┏━━

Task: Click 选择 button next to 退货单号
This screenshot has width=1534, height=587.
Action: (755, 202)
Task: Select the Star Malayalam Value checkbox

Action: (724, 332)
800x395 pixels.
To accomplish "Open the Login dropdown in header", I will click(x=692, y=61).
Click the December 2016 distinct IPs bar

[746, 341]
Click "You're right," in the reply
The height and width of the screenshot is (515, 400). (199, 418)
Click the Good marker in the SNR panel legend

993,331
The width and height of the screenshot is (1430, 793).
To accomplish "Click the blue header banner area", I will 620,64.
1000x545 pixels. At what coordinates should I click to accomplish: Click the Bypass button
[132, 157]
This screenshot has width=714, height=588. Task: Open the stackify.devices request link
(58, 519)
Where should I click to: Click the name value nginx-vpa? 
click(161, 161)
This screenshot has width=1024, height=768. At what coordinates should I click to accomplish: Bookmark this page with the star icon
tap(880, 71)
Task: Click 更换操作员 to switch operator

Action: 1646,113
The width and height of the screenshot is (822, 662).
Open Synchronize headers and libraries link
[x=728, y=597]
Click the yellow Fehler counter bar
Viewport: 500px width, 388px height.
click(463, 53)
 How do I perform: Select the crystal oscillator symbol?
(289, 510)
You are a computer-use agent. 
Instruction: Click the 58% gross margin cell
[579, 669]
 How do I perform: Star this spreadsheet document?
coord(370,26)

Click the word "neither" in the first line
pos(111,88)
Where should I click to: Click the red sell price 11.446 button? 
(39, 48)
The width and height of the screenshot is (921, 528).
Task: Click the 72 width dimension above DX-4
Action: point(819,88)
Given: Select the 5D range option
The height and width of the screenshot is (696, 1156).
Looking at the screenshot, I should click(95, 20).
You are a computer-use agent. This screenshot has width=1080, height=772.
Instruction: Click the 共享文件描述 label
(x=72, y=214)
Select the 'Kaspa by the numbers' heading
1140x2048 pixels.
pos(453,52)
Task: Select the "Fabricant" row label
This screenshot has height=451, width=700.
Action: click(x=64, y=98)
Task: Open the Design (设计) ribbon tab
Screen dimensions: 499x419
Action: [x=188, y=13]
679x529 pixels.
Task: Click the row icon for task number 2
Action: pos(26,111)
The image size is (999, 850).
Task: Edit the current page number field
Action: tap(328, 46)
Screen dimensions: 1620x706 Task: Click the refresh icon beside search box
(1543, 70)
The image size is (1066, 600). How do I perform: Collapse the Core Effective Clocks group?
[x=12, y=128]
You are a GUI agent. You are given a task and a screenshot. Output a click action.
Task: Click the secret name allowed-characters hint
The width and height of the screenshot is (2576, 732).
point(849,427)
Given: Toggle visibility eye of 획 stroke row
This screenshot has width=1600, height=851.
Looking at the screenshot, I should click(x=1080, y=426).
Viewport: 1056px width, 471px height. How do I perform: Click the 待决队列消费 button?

┗━━

Copy every line of the listing above without any changes.

Task: Click 选择 button next to 退货单号
This screenshot has width=1534, height=587.
Action: (755, 202)
Task: Select the Star Malayalam Value checkbox

Action: (724, 332)
800x395 pixels.
To accomplish "Open the Login dropdown in header", I will click(x=692, y=61).
Click the December 2016 distinct IPs bar

[746, 341]
Click "You're right," in the reply
The height and width of the screenshot is (515, 400). (199, 418)
Click the Good marker in the SNR panel legend

993,331
The width and height of the screenshot is (1430, 793).
To accomplish "Click the blue header banner area", I will 620,64.
1000x545 pixels. At what coordinates should I click to accomplish: Click the Bypass button
[132, 157]
This screenshot has width=714, height=588. Task: Open the stackify.devices request link
(58, 519)
Where should I click to: Click the name value nginx-vpa? 
click(161, 161)
This screenshot has width=1024, height=768. At what coordinates should I click to accomplish: Bookmark this page with the star icon
tap(880, 71)
Task: Click 更换操作员 to switch operator

Action: 1646,113
The width and height of the screenshot is (822, 662).
Open Synchronize headers and libraries link
[x=728, y=597]
Click the yellow Fehler counter bar
Viewport: 500px width, 388px height.
click(463, 53)
 How do I perform: Select the crystal oscillator symbol?
(289, 510)
You are a computer-use agent. 
Instruction: Click the 58% gross margin cell
[579, 669]
 How do I perform: Star this spreadsheet document?
coord(370,26)

Click the word "neither" in the first line
pos(111,88)
Where should I click to: Click the red sell price 11.446 button? 
(39, 48)
The width and height of the screenshot is (921, 528).
Task: Click the 72 width dimension above DX-4
Action: point(819,88)
Given: Select the 5D range option
The height and width of the screenshot is (696, 1156).
Looking at the screenshot, I should click(95, 20).
You are a computer-use agent. This screenshot has width=1080, height=772.
Instruction: Click the 共享文件描述 label
(x=72, y=214)
Select the 'Kaspa by the numbers' heading
1140x2048 pixels.
pos(453,52)
Task: Select the "Fabricant" row label
This screenshot has height=451, width=700.
Action: click(x=64, y=98)
Task: Open the Design (设计) ribbon tab
Screen dimensions: 499x419
Action: [x=188, y=13]
679x529 pixels.
Task: Click the row icon for task number 2
Action: pos(26,111)
The image size is (999, 850).
Task: Edit the current page number field
Action: tap(328, 46)
Screen dimensions: 1620x706 Task: Click the refresh icon beside search box
(1543, 70)
The image size is (1066, 600). How do I perform: Collapse the Core Effective Clocks group?
[x=12, y=128]
You are a GUI agent. You are given a task and a screenshot. Output a click action.
Task: Click the secret name allowed-characters hint
The width and height of the screenshot is (2576, 732).
point(849,427)
Given: Toggle visibility eye of 획 stroke row
This screenshot has width=1600, height=851.
Looking at the screenshot, I should click(x=1080, y=426).
Viewport: 1056px width, 471px height. How do I perform: Click the 待决队列消费 button?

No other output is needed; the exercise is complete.